Islamo-gauchisme, histoire d’un glissement sémantique

Politiste

Face au tollé déclenché par la ministre de l’Enseignement supérieur et de la recherche Frédérique Vidal, en février dernier, annonçant son intention de demander une enquête sur « l’islamogauchisme » à l’université, le CNRS a rappelé dans un communiqué que ce terme ne correspondait à aucune réalité scientifique. S’il reste difficile de remonter à l’origine exacte de l’expression, il semble que la lecture tronquée d’un texte publié par le leader d’un mouvement trotskiste anglais en constitue la première étape.

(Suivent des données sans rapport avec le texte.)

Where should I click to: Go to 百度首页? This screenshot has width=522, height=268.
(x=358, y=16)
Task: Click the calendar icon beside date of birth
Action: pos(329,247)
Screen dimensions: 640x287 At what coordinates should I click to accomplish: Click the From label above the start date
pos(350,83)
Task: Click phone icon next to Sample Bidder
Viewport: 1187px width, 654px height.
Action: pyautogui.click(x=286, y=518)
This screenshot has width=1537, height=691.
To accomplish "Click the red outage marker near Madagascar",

Une seconde étape a été l’apparition de glissements sémantiques qui, d’une part, font des musulmans le nouveau prolétariat et, d’autre part, associent toute structure en lien avec l’islam à de l’islamisme. Rediffusion du 22 février 2021

Le prolétariat et le prophète, publié en 1994 par Chris Harman, leadeur du SWP (Socialist Workers Party [1], mouvement trotskiste au Royaume-Uni), est souvent considéré par les pourfendeur·se·s de l’islamo-gauchisme comme la preuve manifeste de la « complaisance » d’une partie de la gauche radicale avec le projet islamiste [2].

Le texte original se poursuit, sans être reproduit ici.